■ **EXCERPT PROVIDED**:
===
Commissions on Loans Originated for Others increased $58,000, or 446.2%,
from the comparable period, as fixed rate mortgage loan activity increased
substantially in response to the falling interest rate environment. Other
Income increased $150,000, or 110.3%, primarily from revitalization of the
Company's non-deposit investment sales program, which increased commissions
$70,000 over the second quarter of last year.

      -- Noninterest Expense. Total noninterest expense for the second
quarter of 2001 increased $725,000, or 14.7%, to $5.6 million from $4.9
million in 2000. This increase occurred primarily in the following areas:
Salaries and Benefits (up $315,000, or 13.4%), Occupancy (up $64,000, or
17.1%), Data Processing (up $139,000, or 42.9%), Loan Servicing (up $60,000,
or 33.0%) and Other Expenses (up $132,000, or 21.8%). During 2000 and early
2001, the Bank experienced substantial growth in both loans and core
deposits that resulted in the increased operating costs evidenced in the
second quarter of 2001. In addition, during the third quarter of 2000,
following a review of its salary structure, the Company increased base
salaries for several positions in order to bring their compensation to
industry comparable levels. The Company's cash basis efficiency ratio for
the second quarter of 2001 was 63.74%, compared to 62.72% for the second
quarter of 2000, an increase of 102 basis points.
===
■ **SOURCE MATERIAL**:
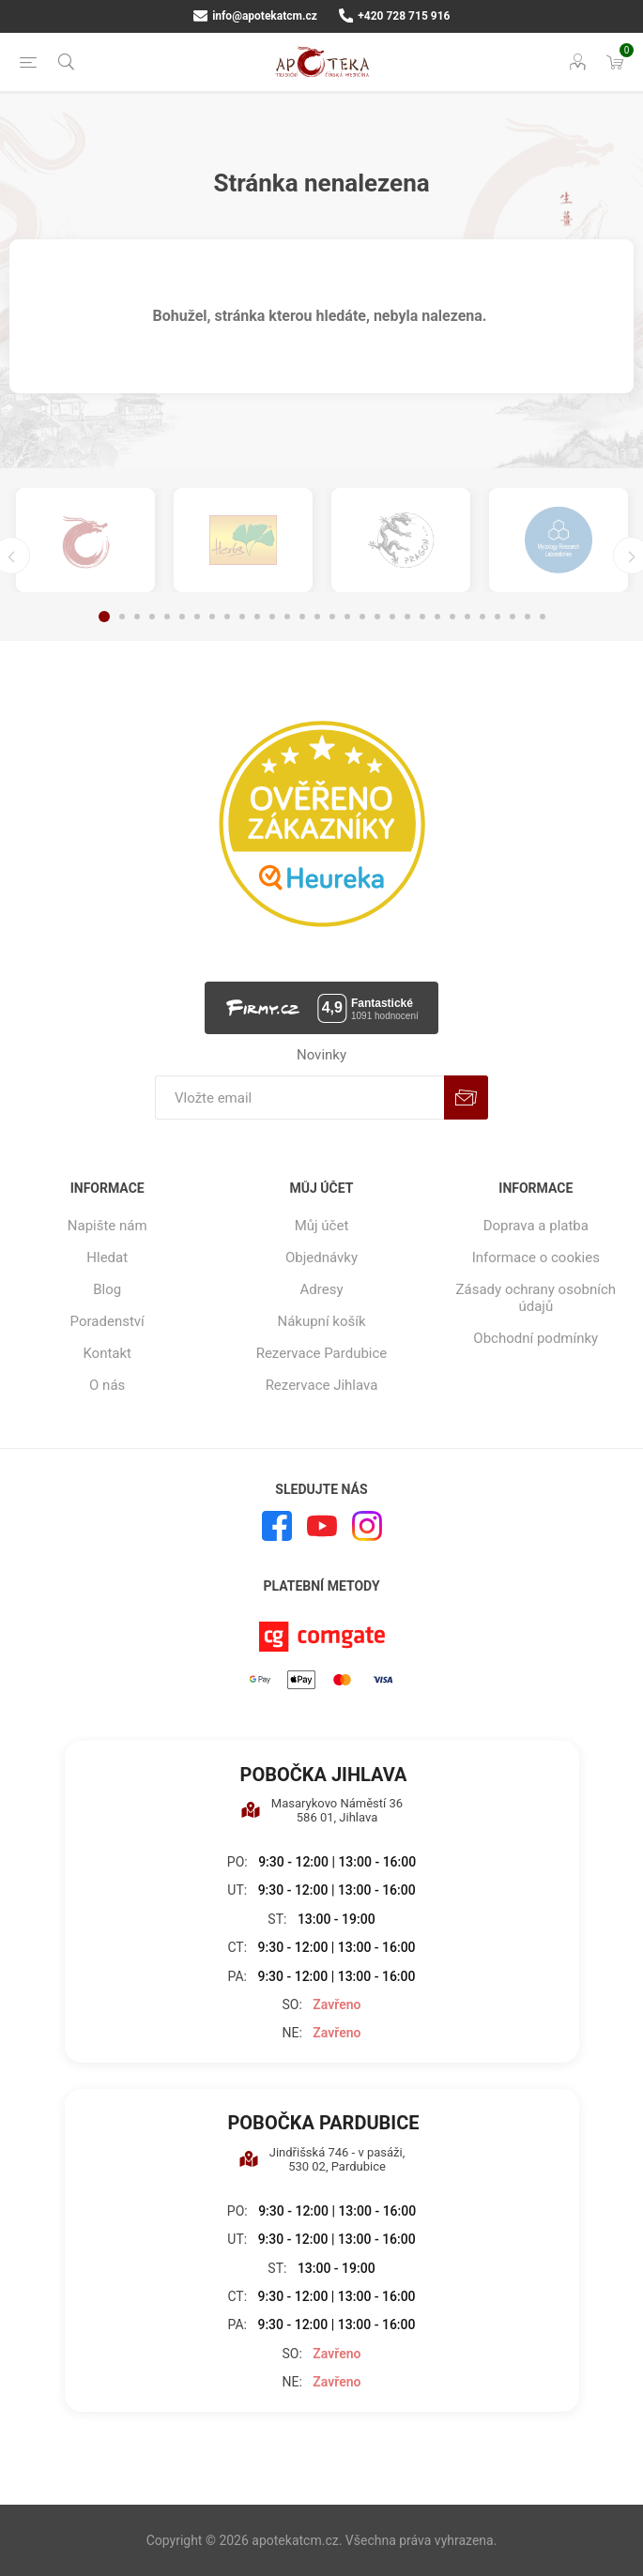 Image resolution: width=643 pixels, height=2576 pixels. Describe the element at coordinates (362, 616) in the screenshot. I see `18 [button]` at that location.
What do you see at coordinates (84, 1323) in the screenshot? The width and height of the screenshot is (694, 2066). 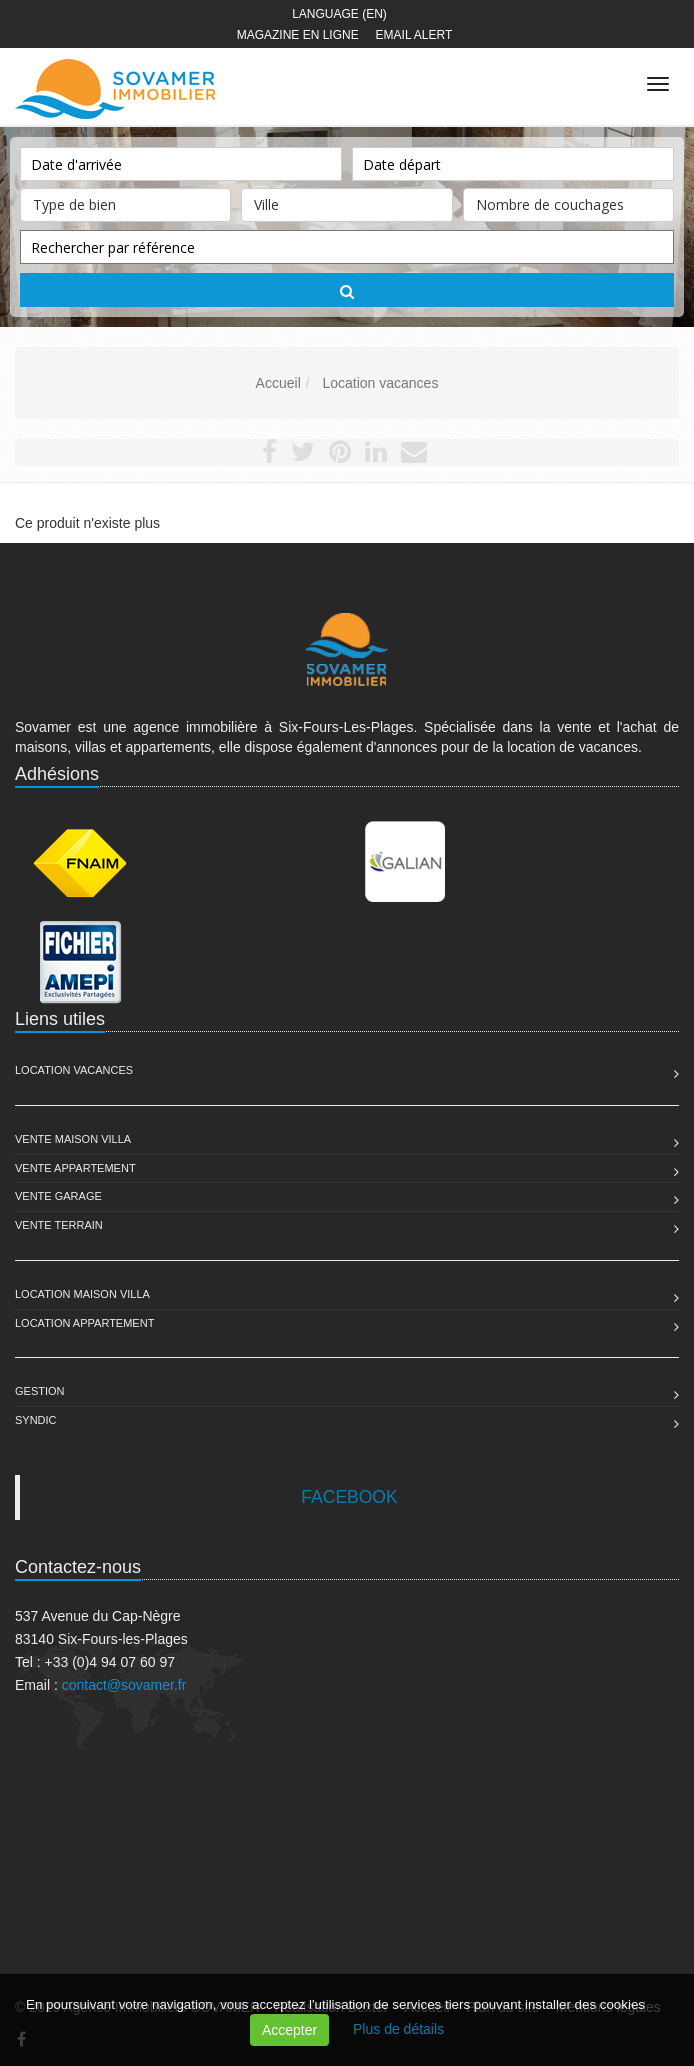 I see `Location Appartement` at bounding box center [84, 1323].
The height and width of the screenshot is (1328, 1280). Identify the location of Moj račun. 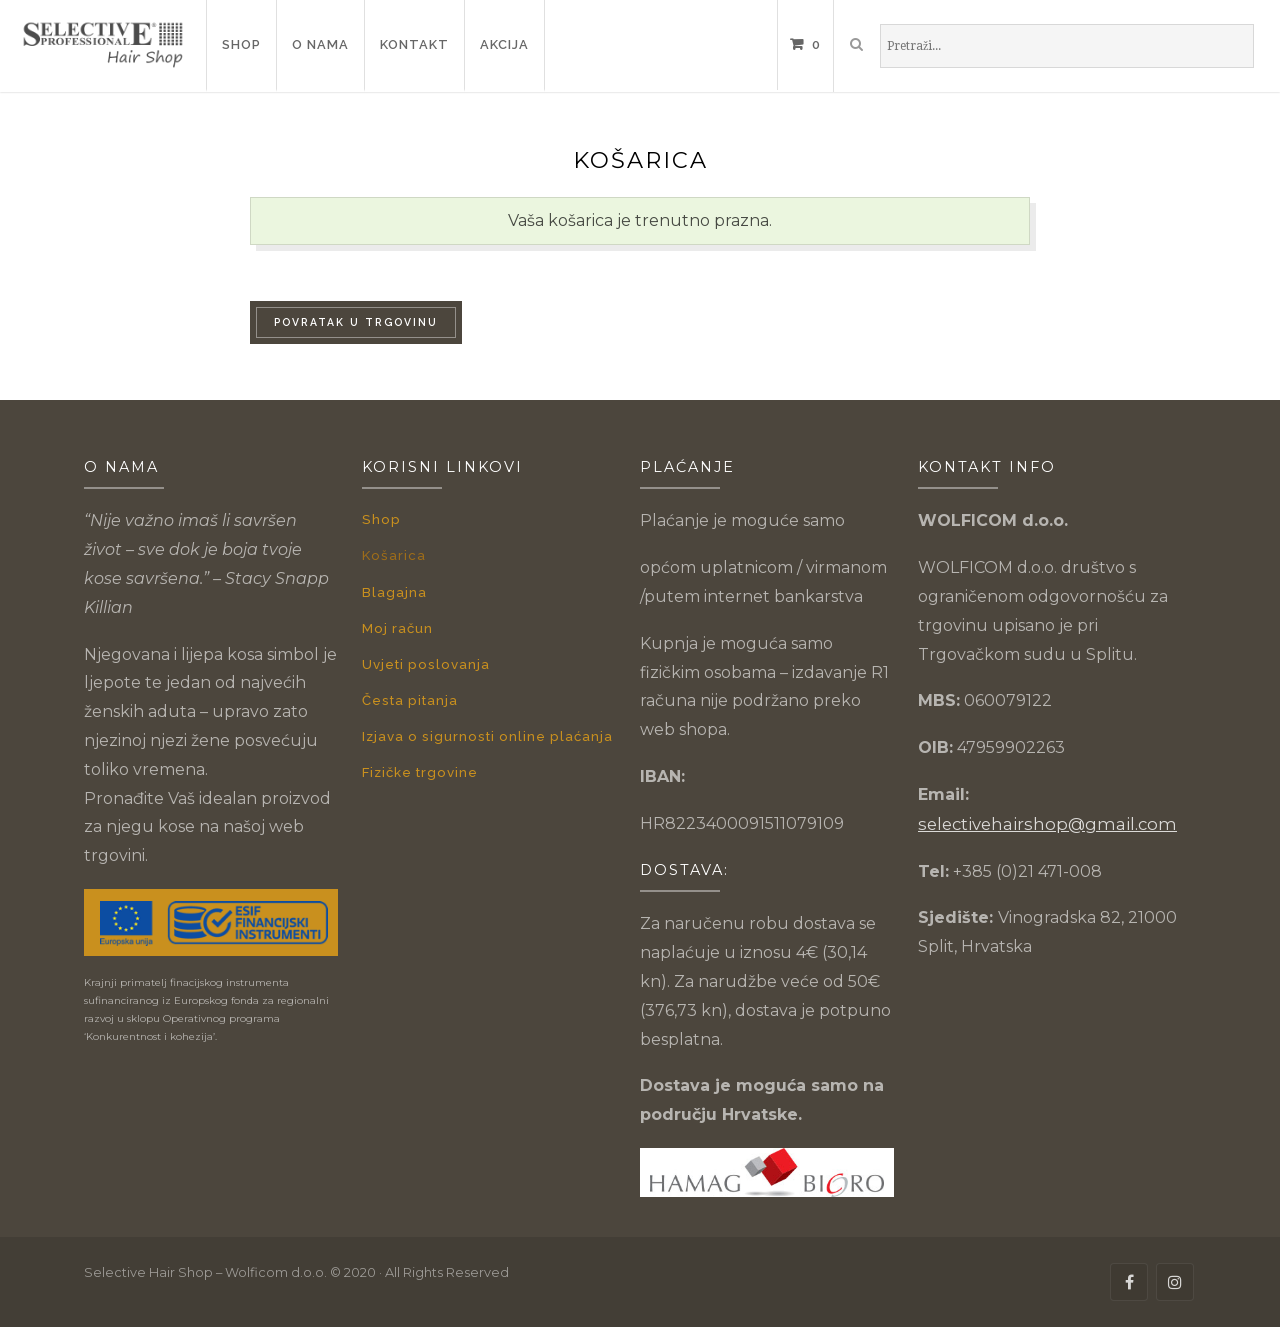
(397, 624).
===
■ **SHORT TASK 1**: In the bank earnings excerpt, what was the Company's cash basis efficiency ratio for the second quarter of 2001?
■ **SHORT TASK 2**: From the bank earnings excerpt, list each noninterest expense area named as a main source of the second-quarter 2001 increase, along with its dollar increase.

■ **WORKED ANSWER 1**: 63.74%

■ **WORKED ANSWER 2**:
- Salaries and Benefits: up $315,000
- Occupancy: up $64,000
- Data Processing: up $139,000
- Loan Servicing: up $60,000
- Other Expenses: up $132,000